Special delivery
Because of where I live in New York City, I receive lots of coupons to use services like Jokr and Gopuff that promise to deliver groceries to your door in 15 minutes. Usually I have a hard time imagining who wants this, because I'm the sort of person who likes going to the store and has nothing better to do. But then the coupons start to fill me with a kind of moral revulsion and shame; I am forced to recognize myself as the sort of person expected to want to have servants at my beck and call through an app. It's like my zip code has made me complicit.
The delivery services usually promote themselves by promising "convenience and speed," as this New York Times report suggests, and of course there is a pandemic-related pitch of protecting yourself from all the virus you might encounter by going into commercial spaces. Likewise, one could try to make the case against the delivery apps and their "dark stores" (i.e. warehouses close to residential areas that sometimes crowd out stores open to the public) by making a case against convenience. In an editorial for Bloomberg, Lev Kushner and Greg Lindsay argue that "addictive convenience that threatens to transform downtowns into dark cities, where the everyday commerce that gives streets their vitality has evaporated from view and been reconstituted on an app."
That seems a bit hyperbolic, but I get the point: Delivery apps operate at a loss to try to undercut existing stores and ultimately drive them out of business, leaving city dwellers with no choice but to use the apps. "No city has yet found a way to balance the short-term benefit of personal convenience against the long-term costs of eroding community life through decreased social interaction," Kushner and Lindsay argue. But maybe there are other kinds of social interaction that could replace commercial ones? Maybe convenience could, in theory, be construed as freeing time for more "meaningful social interactions" like the ones that Facebook likes to boast about?
I'm hardly a fan of "convenience" as a value, but the claim that it is "addictive" seems to concede exactly the point that should be contested. Convenience is not addictive at all but a deliberate choice, a structured way to express social superiority and the prestige that is attached to selfishness: My time is more valuable than someone else's; I can offload aspects of my self-maintenance to others. And when the dark stores win, it won't be because convenience has trumped people's desire for sociality; it will be because the ultra-wealthy were able to fund businesses based on deep social inequalities and the availability of precarious labor, and make those inequalities and those disempowered workers seem inevitable, if not desirable.
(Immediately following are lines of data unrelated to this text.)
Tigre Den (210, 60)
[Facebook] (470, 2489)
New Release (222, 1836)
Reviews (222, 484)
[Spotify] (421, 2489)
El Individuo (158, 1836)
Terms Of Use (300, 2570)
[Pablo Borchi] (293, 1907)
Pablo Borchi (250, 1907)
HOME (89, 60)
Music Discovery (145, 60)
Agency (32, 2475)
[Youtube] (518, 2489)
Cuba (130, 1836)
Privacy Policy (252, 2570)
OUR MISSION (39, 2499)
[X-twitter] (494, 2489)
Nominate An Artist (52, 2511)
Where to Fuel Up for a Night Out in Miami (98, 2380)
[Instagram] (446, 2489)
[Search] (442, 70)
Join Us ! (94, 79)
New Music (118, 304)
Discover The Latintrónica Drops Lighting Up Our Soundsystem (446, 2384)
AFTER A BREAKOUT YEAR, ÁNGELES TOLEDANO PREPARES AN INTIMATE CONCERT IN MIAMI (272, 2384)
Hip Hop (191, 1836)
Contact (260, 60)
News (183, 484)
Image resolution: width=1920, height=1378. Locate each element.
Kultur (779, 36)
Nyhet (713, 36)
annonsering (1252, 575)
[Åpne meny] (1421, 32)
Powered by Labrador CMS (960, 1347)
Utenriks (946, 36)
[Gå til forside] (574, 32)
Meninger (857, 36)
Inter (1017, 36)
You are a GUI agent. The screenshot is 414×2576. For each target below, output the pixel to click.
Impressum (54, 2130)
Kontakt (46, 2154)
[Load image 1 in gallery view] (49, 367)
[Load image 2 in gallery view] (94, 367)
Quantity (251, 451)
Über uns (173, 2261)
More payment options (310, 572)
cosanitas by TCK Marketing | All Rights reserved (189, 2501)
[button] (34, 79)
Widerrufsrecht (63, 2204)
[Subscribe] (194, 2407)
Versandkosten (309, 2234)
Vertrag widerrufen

Convenience is an alibi for how the apps articulate a class divide, offering users the experience of being a part of the gentry rather than the servant class. They are part of what has been called, since the rise of Uber and other gig work platforms, "the servant economy," for example in this 2015 Vox piece and this more recent article by Alexis Madrigal in the Atlantic. Thanks to the ubiquity of servant apps, Madrigal writes, "the haves and the have-nots might be given new names: the demanding and the on-demand." This is not an unfortunate by-product but an integral aspect of the value proposition for the "demanding": In the face of economic instability and uncertainty, you can remind yourself with every delivery that you are in the "master" class rather than the "servant" class.